▸ **WORK TO BE COMPLETED**: Your answer should consist of the line holding "Given: Click the" and all lines after it to the end of the material, copied exactly.

BEGIN RECORDS FOR THE EXERCISE

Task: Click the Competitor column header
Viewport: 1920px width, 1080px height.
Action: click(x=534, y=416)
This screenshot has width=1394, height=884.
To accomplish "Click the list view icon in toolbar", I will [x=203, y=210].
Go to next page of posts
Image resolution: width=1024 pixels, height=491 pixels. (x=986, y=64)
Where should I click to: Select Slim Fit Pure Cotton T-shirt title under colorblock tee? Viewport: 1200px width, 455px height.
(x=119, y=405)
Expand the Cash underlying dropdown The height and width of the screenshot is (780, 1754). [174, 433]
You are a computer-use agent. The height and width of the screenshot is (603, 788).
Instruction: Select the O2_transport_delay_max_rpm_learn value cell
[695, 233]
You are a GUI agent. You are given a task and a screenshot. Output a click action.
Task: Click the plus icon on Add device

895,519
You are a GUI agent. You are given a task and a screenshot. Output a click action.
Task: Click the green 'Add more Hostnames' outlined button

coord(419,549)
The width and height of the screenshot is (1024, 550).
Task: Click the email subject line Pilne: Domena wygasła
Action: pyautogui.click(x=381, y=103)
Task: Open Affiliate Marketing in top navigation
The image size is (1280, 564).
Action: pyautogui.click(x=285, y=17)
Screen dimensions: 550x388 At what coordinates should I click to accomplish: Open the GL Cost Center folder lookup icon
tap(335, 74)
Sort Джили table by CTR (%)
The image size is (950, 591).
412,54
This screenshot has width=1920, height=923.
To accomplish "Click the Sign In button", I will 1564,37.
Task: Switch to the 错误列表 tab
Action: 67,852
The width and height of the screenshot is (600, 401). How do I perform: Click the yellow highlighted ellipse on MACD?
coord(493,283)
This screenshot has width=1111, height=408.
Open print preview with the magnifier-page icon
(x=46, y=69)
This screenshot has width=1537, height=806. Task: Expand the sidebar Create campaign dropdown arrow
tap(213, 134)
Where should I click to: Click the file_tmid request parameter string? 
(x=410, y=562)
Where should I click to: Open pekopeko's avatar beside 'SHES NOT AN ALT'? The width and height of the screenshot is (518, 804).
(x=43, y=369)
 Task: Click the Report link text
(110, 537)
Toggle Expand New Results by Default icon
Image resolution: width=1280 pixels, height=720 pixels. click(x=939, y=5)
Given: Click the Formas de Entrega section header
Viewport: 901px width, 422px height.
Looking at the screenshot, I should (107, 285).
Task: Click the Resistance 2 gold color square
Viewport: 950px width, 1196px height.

END RECORDS FOR THE EXERCISE

▸ **ANSWER TO THIS EXERCISE**:
Given: Click the Formas de Entrega section header
Viewport: 901px width, 422px height.
Looking at the screenshot, I should (107, 285).
Task: Click the Resistance 2 gold color square
Viewport: 950px width, 1196px height.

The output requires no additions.